The cause should be caused by the following function call:
cudaMemcpy(g1, g0, buf_size, cudaMemcpyDefault)
And g0 and g1 are defined as:
float *g0;
checkCudaErrors(cudaMalloc(&g0, buf_size));
float *g1;
checkCudaErrors(cudaMalloc(&g1, buf_size));
I’ve also enabled AMD-vi and IOMMU, but it still does not work. Does this mean that cuda’s UVA can only work on Intel platform?
Sorry, I made a mistake, the codes that caused the problem is:
printf("Run kernel on GPU%d, taking source data from GPU%d and writing to GPU%d...\n",
gpuid[0], gpuid[1], gpuid[0]);
checkCudaErrors(cudaSetDevice(gpuid[0]));
SimpleKernel<<<blocks, threads>>>(g1, g0);
checkCudaErrors(cudaDeviceSynchronize());
By saying crash I meant that the system totally did not respond. And sometimes the CPU would throw bugs like (NMI watchdog: Bug: soft lockup …).
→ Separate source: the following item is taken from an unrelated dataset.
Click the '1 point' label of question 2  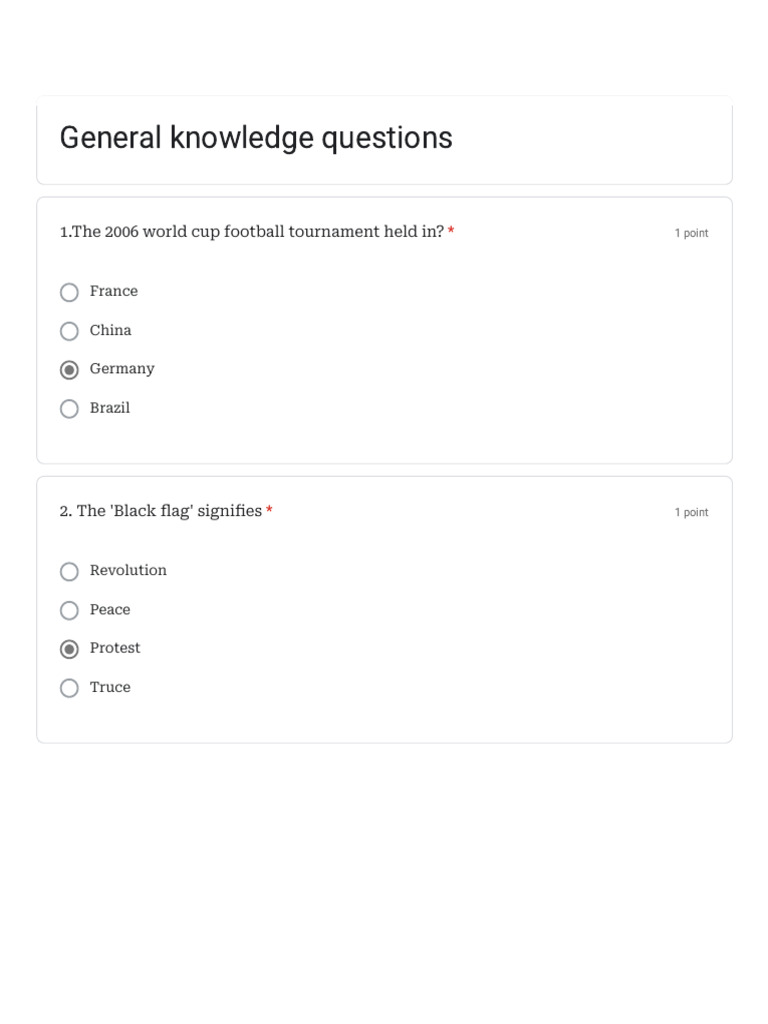tap(691, 513)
However, this problem happened because the configuration of IOMMU on my motherboard was set to auto mode. Then I switched it to enable mode. In both these two modes, cuda’s P2P met problems. Finally the IOMMU was switched to disable mode, then the problem was solved.
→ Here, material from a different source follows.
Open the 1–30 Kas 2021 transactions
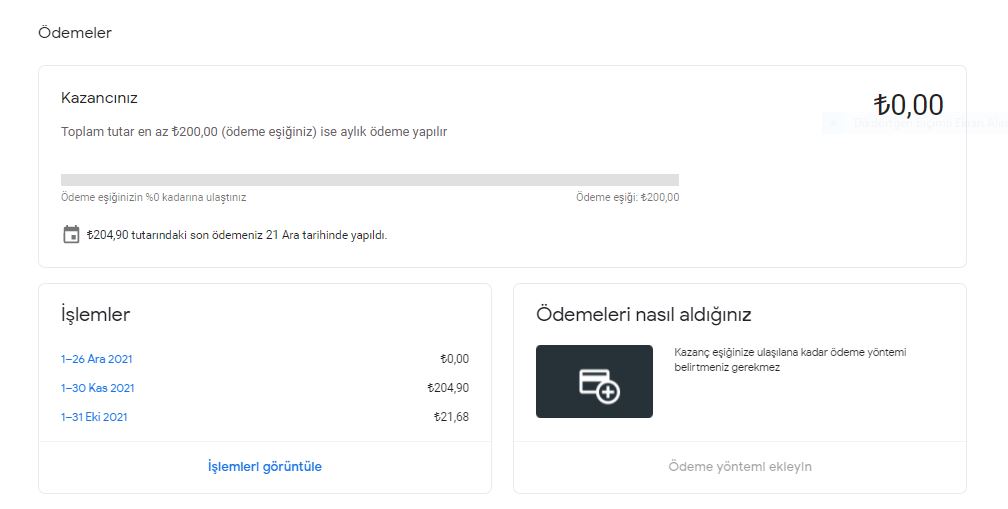The width and height of the screenshot is (1008, 509). [98, 388]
Thank you! You are a life saver! I couldn’t figure out why my Titan RTXs kept crashing while running both CUDA workloads and things like basic 3D applications (games or Unreal Engine 4). Disabling IOMMU on my Threadripper 3970X solved the issue completely.
For some reason if I have IOMMU enabled, I get constant Nvidia driver crashes and sometimes system lockups while running any CUDA workloads or while working inside of Unreal Engine 4 (or playing games). Not sure what the issue is but Nvidia might want to look into it. I’m going to submit a bug report.
I also noticed strange behavior with IOMMU enabled like Code 43 error appearing on one or both GPUs seemingly at random after a cold boot. I am not currently running Windows inside of a VM, it’s running native. I would have to DDU the drivers for the Code 43 to disappear. Since disabling IOMMU, all issues have disappeared.